Too pessimistic!
Starvis 2 will arrive in our dashcams in 2023 from leading manufacturers.
The first sample sensors arrived a while ago and are currently being tested, could be on sale this year, but unfortunately are not the ones we are waiting for.
Don't know about AV1, it is already in some fairly low cost devices, so it would be fairly easy for Novatek to add.
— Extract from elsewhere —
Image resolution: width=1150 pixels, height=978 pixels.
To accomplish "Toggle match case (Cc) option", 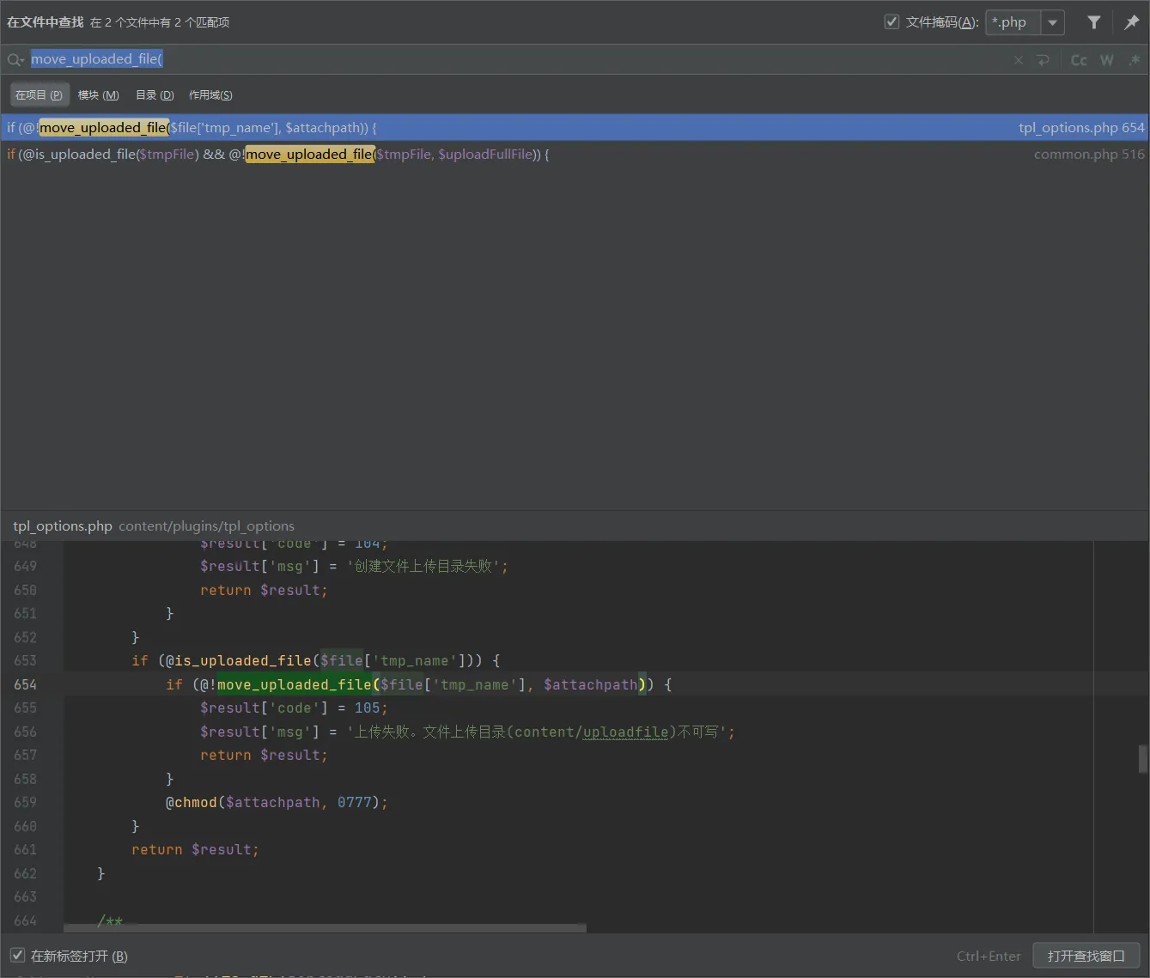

Not sure they have a good reason to try at the moment though, and we want a decent version, not a low quality version designed for video calls, and although licensing of the codec is free, implementation will not be, so there may be licensing costs for the implementation they use, which may delay its arrival in dashcams until it is seen as an essential.
There is something significant included in Novatek's next processor, but like you say, they are very secretive, so what it is is not public knowledge!
My estimate is based on an actual physical launch of a 2K Starvis 2 sensor dashcam (preferrably front & rear) and not when it arrives in the hand of beta testers or pre-release cameras.
Yes, I definitely am not looking for a 1080P Starvis 2 sensor. 2K is what I'm looking at.
Reason that I'm a bit pessimistic about AV1 in dashcams is...
In addition to AV1 decode, wouldn't a dashcam need AV1 encode?
Yes...There are a lot of TV's and a few mobile processors (Google Tensor released in 2021, and Qualcomm's Snapdragon Gen 2 to be released in 2023) that have built-in AV1 decode capability(meaning you can watch AV1 encoded videos), but none of those devices have AV1
encode capability (meaning you cannot record AV1 videos or in AV1 format).
The essential element of dashcams is recording videos, not just playing videos so therefore a dashcam would need AV1 encode capability.
Once you look at this chart, I don't think I am being pessimistic at all...Only 3 companies have fixed-function hardware AV1 encode (Allegro, Chips&Media, and Intel). I'm not including Dwango because who wants to be using a 720P dashcam in this age
en.wikipedia.org
When I see the likes of Apple, Google, Qualcomm, Samsung, and others release a mobile processor that has fixed-function hardware
encode, then I will be more optimistic that AV1 is around the corner for dashcams.
Since Novatek is very secretive, I can only make an estimate based on where their "indirect" competitors (Apple, Google, Qualcomm, Samsung) are in other places (Phone, TV) that don't relate to dashcams.
Sometimes it is better to be pessimistic than optimistic in case what you are planning or believing does not work out.